VORLIEGENDER TEXTAUSZUG –

○ ○ ○ ○ ○

L70300 Buchmacher Totalisateur Wetten;
001 Verwaltungsrecht allgemein;
10/01 Bundes-Verfassungsgesetz (B-VG);
10/07 Verwaltungsgerichtshof;

Norm

B-VG Art140 Abs7;
Totalisateur Buchmacherwetten Gebühren 1919 §1 Abs4;
VwGG §41 Abs1;
VwGG §42 Abs2 Z1;
VwRallg;

Beachte

Miterledigung (miterledigt bzw zur gemeinsamen Entscheidung verbunden):97/01/0131

Betreff

Der Verwaltungsgerichtshof hat durch den Vorsitzenden Senatspräsident Dr. Degischer sowie Senatspräsident Dr. Dorner und die Hofräte Dr. Händschke, Dr. Bernegger und Dr. Beck als Richter, im Beisein des Schriftführers Mag. Klebel, über die Beschwerden der XY-Gesellschaft m.b.H. in W, vertreten durch Dr. H, Rechtsanwalt in W, gegen die Bescheide der Wiener Landesregierung vom 19. August 1993, Zl. MA 63 - A 142/93 (protokolliert zu Zl. 97/01/0130, früher Zl. 93/01/1084), und vom 13. Dezember 1993, Zl. MA 63 - A 379/93 (protokolliert zu Zl. 97/01/131, früher Zl. 94/01/0143), betreffend Bewilligung zum gewerbsmäßigen Abschluß von Wetten aus Anlaß von sportlichen Veranstaltungen, zu Recht erkannt:

Spruch

Die angefochtenen Bescheide werden wegen Rechtswidrigkeit ihres Inhaltes aufgehoben.

Das Land Wien hat der Beschwerdeführerin Aufwendungen in der Höhe von S 25.520,-- binnen zwei Wochen bei sonstiger Exekution zu ersetzen. Das Mehrbegehren hinsichtlich der Stempelgebühren wird abgewiesen.

Begründung

Mit dem erstangefochtenen Bescheid der Wiener Landesregierung vom 19. August 1993 wurde der Beschwerdeführerin die Bewilligung zum gewerbsmäßigen Abschluß von Wetten gemäß § 1 Abs. 4 des Gesetzes betreffend Gebühren von Totalisateur- und Buchmacherwetten sowie Maßnahmen zur Unterdrückung des Winkelwettwesens, StGBl. Nr. 388/1919, gegen jederzeitigen Widerruf erteilt und u.a. die Auflage vorgeschrieben (Pkt. 12), daß der Abschluß von Akkumulativwetten verboten sei und der Verstoß gegen dieses Verbot den sofortigen Widerruf der Wettbewilligung zur Folge habe. Dieser Bescheid ist trotz der unrichtigen Fertigungsklausel "Für den Landeshauptmann" im Hinblick darauf, daß im Kopf das "Amt der Wiener Landesregierung IM SELBSTÄNDIGEN WIRKUNGSBEREICH DES LANDES" angeführt ist, im Spruch neben der einmaligen Anführung des Amtes der Landesregierung in der Einleitung in der Auflage Pkt. 13 von der Wiener Landesregierung die Rede ist, in der Begründung des Bescheides ausschließlich von der Wiener Landesregierung gesprochen wird und die Wiener Landesregierung nach dem angeführten Gesetz auch zuständig ist, der Wiener Landesregierung zuzurechnen (vgl. das hg. Erkenntnis vom 25. Februar 1981, Zl. 09/0377/80).

○ ○ ○ ○ ○

[Einträge aus einem Zeigedatensatz]
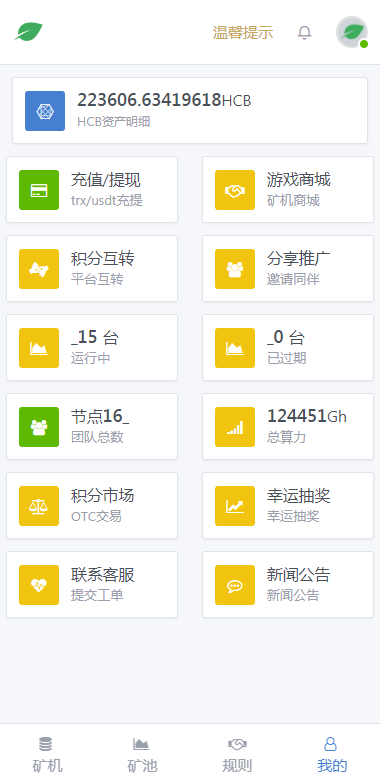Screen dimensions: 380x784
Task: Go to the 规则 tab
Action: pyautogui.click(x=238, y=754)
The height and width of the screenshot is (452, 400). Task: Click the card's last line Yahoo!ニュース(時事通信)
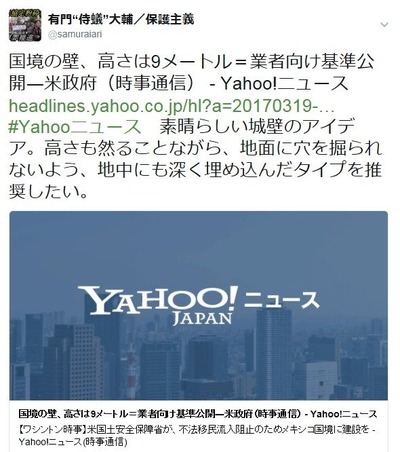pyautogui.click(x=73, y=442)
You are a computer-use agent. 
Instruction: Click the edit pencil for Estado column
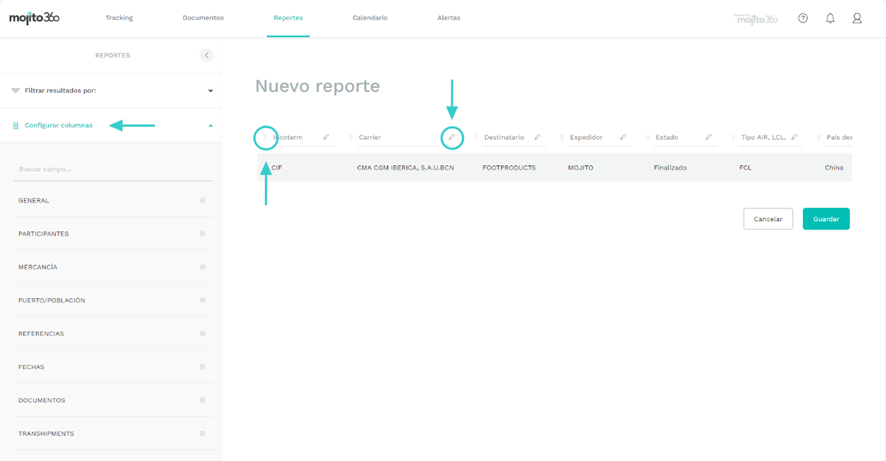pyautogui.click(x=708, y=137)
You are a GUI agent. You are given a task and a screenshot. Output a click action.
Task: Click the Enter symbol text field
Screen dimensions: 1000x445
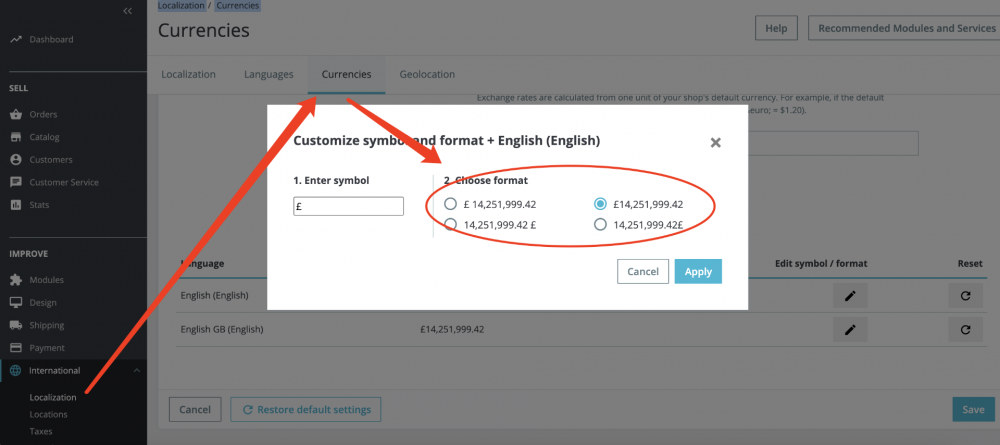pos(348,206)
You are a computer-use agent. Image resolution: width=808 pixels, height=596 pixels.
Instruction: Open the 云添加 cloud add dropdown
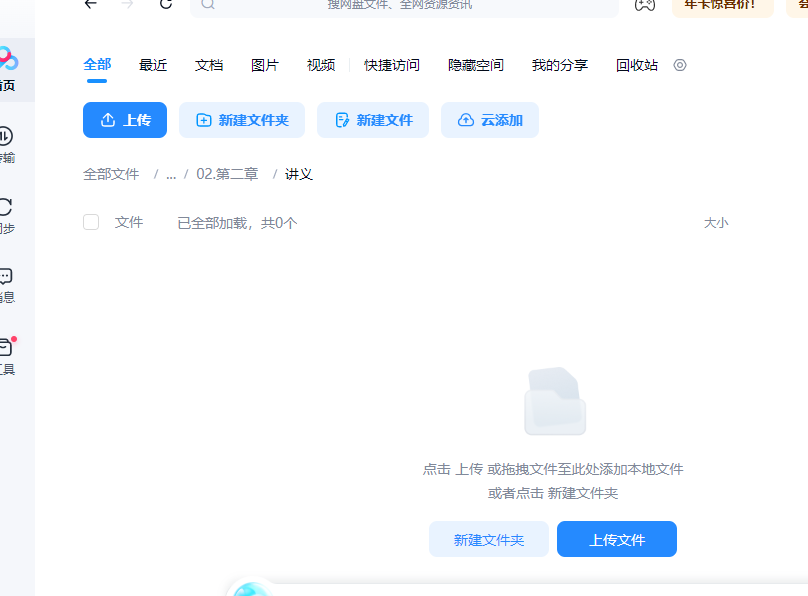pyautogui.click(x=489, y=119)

○ ○ ○ ○ ○

ZU BEARBEITENDE AUFGABEN –
**1)** Schreiben Sie aus der Entscheidung über die Wettbewilligung den Abschnitt wortgetreu ab, der mit „Das Land Wien“ beginnt und bis einschließlich „Stempelgebühren wird abgewiesen.“ reicht.
**2)** Beantworten Sie anhand der Entscheidung über die Wettbewilligung folgende Fragen:
(a) Weswegen werden die angefochtenen Bescheide aufgehoben?
(b) Welchen Betrag muss das Land Wien der Beschwerdeführerin ersetzen, und innerhalb welcher Frist?
(c) Was untersagt die Auflage in Pkt. 12 des erstangefochtenen Bescheides?
**3)** Führen Sie die Entscheidung über die Wettbewilligung im Anschluss an ihren letzten Satz weiter.

LÖSUNGEN –
**1)**
Das Land Wien hat der Beschwerdeführerin Aufwendungen in der Höhe von S 25.520,-- binnen zwei Wochen bei sonstiger Exekution zu ersetzen. Das Mehrbegehren hinsichtlich der Stempelgebühren wird abgewiesen.

**2)**
(a) Wegen Rechtswidrigkeit ihres Inhaltes.
(b) S 25.520,-- binnen zwei Wochen.
(c) Den Abschluß von Akkumulativwetten.

**3)**
Mit dem zweitangefochtenen Bescheid der Wiener Landesregierung vom 13. Dezember 1993 wurde der Beschwerdeführerin, gestützt auf § 1 Abs. 4 leg. cit., die Bewilligung zum gewerbsmäßigen Abschluß von Wetten in einem fahrbaren Wettbüro gegen jederzeitigen Widerruf und unter sinngemäßer Einhaltung der im Bescheid vom 19. August 1993 vorgeschriebenen Auflagen erteilt.

In der gegen die angeführten Bescheide erhobenen Beschwerde beim Verwaltungsgerichtshof wird Rechtswidrigkeit des Inhaltes und Rechtswidrigkeit infolge Verletzung von Verfahrensvorschriften geltend gemacht.

Die belangte Behörde erstattete zu beiden Beschwerden eine Gegenschrift, legte die Verwaltungsakten vor und beantragte die kostenpflichtige Abweisung der Beschwerde.

Der Verwaltungsgerichtshof hat über die aufgrund des sachlichen und persönlichen Zusammenhanges zur gemeinsamen Beratung und Entscheidung verbundenen Beschwerden erwogen:

Aus Anlaß der vorliegenden Bescheidbeschwerden sind beim erkennenden Senat des Verwaltungsgerichtshofes Bedenken im Hinblick auf die Verfassungsmäßigkeit der für die angefochtenen Bescheide präjudiziellen Wortfolgen "jederzeit von Bedingungen abhängig machen, sie einschränken oder", "letzteres" und "oder eine vorgeschriebene Bedingung nicht eingehalten wird" in § 1 Abs. 4 des Gesetzes betreffend Gebühren von Totalisateur- und Buchmacherwetten sowie Maßnahmen zur Unterdrückung des Winkelwettwesens, StGBl. Nr. 388/1919, entstanden.

Der Verfassungsgerichtshof hat mit Erkenntnis vom 12. Dezember 1996, G 36/95-9, die erwähnten Wortfolgen der angeführten Gesetzesbestimmung als verfassungswidrig aufgehoben. Die Aufhebung tritt mit 31. Dezember 1997 in Kraft. Frühere gesetzliche Bestimmungen treten nicht wieder in Wirksamkeit.

§ 1 Abs. 1 bis 4 leg. cit. lauten (Abs. 4 in der nach Aufhebung bereinigten Fassung, die in den vorliegenden Anlaßfällen anzuwenden ist):

"(1) Die gewerbemäßige Vermittlung und der gewerbemäßige Abschluß von Wetten aus Anlaß sportlicher Veranstaltungen (Rennen, Regatten usw.) ist nur mit Bewilligung der Landesregierung zulässig.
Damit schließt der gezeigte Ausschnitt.